*** Begin section ***
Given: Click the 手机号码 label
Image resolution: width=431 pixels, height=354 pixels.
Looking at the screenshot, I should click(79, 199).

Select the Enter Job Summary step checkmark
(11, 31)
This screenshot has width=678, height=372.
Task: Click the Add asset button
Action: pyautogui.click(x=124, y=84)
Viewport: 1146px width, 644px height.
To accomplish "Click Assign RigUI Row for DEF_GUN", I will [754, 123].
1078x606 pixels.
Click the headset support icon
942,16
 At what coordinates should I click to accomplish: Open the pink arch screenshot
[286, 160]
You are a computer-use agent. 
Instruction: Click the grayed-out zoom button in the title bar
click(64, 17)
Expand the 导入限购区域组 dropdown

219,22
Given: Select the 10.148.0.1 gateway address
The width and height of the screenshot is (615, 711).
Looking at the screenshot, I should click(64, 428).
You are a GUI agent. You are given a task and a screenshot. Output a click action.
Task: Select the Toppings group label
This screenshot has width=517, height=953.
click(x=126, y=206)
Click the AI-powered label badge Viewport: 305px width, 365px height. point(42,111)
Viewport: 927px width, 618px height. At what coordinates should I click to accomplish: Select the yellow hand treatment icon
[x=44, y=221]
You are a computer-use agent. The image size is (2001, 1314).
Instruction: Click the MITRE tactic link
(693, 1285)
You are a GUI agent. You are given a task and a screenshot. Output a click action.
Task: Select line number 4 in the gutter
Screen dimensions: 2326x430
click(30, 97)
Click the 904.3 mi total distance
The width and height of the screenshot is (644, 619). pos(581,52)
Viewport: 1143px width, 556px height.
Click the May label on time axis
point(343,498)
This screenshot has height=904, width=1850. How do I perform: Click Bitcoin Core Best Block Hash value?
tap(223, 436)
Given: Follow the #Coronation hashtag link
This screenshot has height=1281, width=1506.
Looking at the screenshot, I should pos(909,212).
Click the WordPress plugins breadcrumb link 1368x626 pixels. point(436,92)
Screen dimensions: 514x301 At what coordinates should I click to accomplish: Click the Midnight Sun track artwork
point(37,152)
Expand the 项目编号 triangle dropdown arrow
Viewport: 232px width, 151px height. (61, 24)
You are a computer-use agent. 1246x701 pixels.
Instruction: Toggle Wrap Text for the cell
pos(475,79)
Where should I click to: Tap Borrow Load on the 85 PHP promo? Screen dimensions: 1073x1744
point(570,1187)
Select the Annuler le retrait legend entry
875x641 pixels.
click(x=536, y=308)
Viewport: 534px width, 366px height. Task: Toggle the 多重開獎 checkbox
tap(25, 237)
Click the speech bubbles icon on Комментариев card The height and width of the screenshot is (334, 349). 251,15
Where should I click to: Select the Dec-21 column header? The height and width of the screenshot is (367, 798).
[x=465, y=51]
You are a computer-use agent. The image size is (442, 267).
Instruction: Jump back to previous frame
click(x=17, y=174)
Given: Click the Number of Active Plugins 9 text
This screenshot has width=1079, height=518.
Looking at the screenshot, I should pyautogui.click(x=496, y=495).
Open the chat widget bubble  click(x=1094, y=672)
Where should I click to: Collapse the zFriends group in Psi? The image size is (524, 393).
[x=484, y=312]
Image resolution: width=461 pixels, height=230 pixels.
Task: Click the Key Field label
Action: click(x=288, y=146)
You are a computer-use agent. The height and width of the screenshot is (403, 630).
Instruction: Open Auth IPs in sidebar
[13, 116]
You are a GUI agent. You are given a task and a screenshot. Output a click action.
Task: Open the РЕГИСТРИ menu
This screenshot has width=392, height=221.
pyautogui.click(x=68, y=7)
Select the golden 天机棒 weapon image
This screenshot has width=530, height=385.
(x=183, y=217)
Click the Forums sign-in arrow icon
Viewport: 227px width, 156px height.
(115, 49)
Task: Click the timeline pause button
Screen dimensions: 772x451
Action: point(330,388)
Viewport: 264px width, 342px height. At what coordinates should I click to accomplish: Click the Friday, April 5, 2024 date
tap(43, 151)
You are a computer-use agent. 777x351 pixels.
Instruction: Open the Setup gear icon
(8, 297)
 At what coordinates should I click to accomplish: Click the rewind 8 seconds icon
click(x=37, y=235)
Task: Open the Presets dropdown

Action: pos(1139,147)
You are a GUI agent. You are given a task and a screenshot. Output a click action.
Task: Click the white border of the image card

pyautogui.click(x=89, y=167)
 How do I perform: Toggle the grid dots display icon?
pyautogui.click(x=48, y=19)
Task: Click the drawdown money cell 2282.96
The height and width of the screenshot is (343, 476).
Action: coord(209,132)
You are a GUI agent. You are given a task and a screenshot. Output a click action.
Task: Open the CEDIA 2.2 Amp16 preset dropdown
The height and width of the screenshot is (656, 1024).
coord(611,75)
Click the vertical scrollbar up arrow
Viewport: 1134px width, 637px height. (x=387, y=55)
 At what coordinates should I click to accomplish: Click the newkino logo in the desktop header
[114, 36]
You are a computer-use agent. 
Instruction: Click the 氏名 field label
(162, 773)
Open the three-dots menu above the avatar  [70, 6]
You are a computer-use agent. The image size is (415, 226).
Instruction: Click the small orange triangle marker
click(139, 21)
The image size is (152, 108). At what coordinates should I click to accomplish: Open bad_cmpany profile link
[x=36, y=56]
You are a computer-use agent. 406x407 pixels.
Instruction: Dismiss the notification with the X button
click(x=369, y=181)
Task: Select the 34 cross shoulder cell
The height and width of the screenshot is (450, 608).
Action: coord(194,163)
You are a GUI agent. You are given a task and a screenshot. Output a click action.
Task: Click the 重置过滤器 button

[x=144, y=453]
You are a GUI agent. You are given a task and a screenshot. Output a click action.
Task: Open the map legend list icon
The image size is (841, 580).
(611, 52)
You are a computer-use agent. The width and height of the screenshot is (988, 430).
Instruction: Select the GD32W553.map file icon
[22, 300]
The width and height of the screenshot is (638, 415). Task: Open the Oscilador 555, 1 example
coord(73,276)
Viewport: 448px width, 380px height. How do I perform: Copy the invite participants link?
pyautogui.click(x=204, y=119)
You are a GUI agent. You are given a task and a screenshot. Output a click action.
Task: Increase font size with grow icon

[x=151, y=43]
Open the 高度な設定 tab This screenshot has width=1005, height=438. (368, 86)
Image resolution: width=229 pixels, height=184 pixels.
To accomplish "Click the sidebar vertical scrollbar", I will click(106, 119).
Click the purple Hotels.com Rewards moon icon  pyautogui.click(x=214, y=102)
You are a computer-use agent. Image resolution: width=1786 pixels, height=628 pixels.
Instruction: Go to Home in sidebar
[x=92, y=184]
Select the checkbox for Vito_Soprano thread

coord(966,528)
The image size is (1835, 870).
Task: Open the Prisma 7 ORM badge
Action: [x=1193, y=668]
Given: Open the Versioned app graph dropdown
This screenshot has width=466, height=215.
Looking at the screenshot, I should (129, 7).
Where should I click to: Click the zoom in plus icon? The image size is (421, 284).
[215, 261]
*** End section ***
ACTIVITY:
Where in the records does the word "menu" appear? Copy each line that holds it.

SOLUTION FOR THIS TASK:
Task: Open the РЕГИСТРИ menu
Open the three-dots menu above the avatar  [70, 6]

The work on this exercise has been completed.